Notes from a Validatum webinar Richard Burcher (Validatum article here)
Charging for technology seems daunting, but it can be demystified if approached with a better understanding of how technology adds value to legal work.
What does it mean for the legal practice?
Introducing technology will not negatively impact the billable hour:
- while costs go down / demand increases (Jevon’s paradox)
- new solutions and pricing models can be created which weren’t possible before
- new streams of work can be created (because you can now scale the team) which weren’t possible previously
Jevon’s Paradox (click to expand)
suggests that in elastic markets when the efficiency of a resource is increased paradoxically the cost of service is also increased.
How do you decide if charging for legal technology is right?

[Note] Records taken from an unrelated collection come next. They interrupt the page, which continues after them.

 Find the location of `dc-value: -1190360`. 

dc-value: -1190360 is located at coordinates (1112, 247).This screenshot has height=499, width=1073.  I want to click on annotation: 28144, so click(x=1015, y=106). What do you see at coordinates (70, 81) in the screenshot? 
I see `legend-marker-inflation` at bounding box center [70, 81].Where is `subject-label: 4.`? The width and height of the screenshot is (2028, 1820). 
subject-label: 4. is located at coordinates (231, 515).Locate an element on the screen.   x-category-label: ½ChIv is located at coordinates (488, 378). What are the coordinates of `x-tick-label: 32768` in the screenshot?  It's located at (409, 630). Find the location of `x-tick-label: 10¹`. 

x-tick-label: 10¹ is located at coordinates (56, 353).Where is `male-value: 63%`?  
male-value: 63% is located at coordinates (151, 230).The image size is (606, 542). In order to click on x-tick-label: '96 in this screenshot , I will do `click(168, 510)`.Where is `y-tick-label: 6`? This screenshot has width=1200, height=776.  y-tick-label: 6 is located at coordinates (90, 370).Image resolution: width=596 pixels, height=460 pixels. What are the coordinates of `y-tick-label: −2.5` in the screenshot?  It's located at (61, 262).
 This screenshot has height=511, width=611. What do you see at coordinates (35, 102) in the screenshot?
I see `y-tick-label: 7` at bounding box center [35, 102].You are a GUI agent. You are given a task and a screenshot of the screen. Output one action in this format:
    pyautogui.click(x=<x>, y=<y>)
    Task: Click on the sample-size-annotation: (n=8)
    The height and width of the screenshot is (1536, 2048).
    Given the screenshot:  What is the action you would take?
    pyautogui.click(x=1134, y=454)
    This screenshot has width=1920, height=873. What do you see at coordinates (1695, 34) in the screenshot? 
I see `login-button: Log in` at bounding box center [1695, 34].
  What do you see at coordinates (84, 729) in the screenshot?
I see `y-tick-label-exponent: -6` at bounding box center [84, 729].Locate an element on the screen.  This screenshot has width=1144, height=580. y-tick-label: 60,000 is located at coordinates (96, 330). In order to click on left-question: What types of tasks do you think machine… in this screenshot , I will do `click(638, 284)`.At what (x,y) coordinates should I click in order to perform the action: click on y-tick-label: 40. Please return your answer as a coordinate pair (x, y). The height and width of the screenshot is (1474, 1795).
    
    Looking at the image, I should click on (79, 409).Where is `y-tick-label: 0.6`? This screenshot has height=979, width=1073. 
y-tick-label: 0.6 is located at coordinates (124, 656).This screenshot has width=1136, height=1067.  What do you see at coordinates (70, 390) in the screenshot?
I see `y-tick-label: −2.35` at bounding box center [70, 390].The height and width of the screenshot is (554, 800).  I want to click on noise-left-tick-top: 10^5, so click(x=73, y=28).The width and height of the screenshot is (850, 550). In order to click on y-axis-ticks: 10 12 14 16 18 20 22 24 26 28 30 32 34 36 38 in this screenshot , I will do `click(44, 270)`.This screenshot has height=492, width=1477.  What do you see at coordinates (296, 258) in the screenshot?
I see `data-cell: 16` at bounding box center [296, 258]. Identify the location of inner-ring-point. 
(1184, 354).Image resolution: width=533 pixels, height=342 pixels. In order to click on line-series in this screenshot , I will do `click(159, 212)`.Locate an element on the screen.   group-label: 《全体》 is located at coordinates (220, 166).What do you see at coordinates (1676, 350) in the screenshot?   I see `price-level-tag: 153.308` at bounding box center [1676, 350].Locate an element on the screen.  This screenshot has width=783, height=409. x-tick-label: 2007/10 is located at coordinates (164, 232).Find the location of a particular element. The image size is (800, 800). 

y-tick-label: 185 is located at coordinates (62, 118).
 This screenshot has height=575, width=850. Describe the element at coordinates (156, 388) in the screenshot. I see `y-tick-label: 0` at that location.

Why don’t firms charge for legal tech?
- assume it’s the cost of doing business
- assume that the client’s expectation won’t pay for it
- the matter/project team (partners) are uncomfortable having the discussion
- the matter was priced correctly taking into account the technology (very rare) or before the tech was introduced
How can law firms charge for technology use?
- Nominal charge
- Make a profit
Two approaches to charging
- Pass through: for example, you could charge by document at cost OR at cost + markup
- Technology fee: flat fee per matter/case/project. This is similar to what happens with eDiscovery or VDRs (virtual data rooms)
Novelty and specificity matter. On the latter, the key question: can the technology be specifically linked to the matter, or is it technology that is used to get legal work done?
As technology becomes more ubiquitous the ability to charge for it decreases
(I don’t fully agree with that - look at the smartphone market. When Apple announced the original iPhone it was thought to be outrageously priced at $599 - a decade latter the higher end models are almost 3x the cost. Prices are matched to value and utility (see below)).
Pricing strategies for law firms
Three frequently discussed pricing strategies:
- Cost-based: cost of providing the service (what’s the minimum required to keep the lights on)
- Demand-based: what does the market accept or competitor charge - tie it to that. Very dynamic.
- Value-based: listen to the conversation with Keith M. for a more in-depth discussion on value-based pricing.
There are other pricing strategies as well. One example is a subscription based model which we was discussed in the podcast with Joyce Tong Oelrich:
What's important to your client?
good, fast, cheap - pick two?
What's important to your client?
Law firm clients are often buying the reallocation of risk - in these circumstances, the cost of work production is immaterial as it doesn’t impact the risk-allocation equitation. Similarly, value is very difficult to attach to the unquantifiable elements (example: peace of mind, speed of delivery, and reputation protection).
Ask questions, and learn what matters to clients.
The old adage goes: good, fast, cheap - pick two.
Do you know which two are important to your clients?
What can pricing teams do for lawyers?
Thinking about pricing, or their role as “sales” individuals isn’t natural for most attorneys. As was noted earlier, one of the reasons firms don’t charge for technology is because the partners are uncomfortable having these discussions.
To assist with the conversations, make it easier:
- Develop pricing models and templates
- Introduce pricing governance - do two partners in the same practice in the same geo think about charging [for technology] in the same way?
- Align incentives - if billable hours are the only incentive, then the appetitive to leverage technology that may cut down the time billed will be much less
- Train, and train frequently - provide support and training on how to position the value of technology to clients.
- Start by teaching partners the value of technology the firm has
- Then focus on how it impacts the clients and how it can be positioned as part of the pitch
- Provide stories from peers and case studies from others that have found success which they can reference.
- Provide support by having open conversations with pricing directors and peers that have gone through the process already
Pricing discussions can be challenging regardless of the position. To make them smoother, paint the value story.
What do we offer, and how do we augment technology into the work done for you, as a result of which the value you receive is greater, more quickly realized, or cheaper to deliver.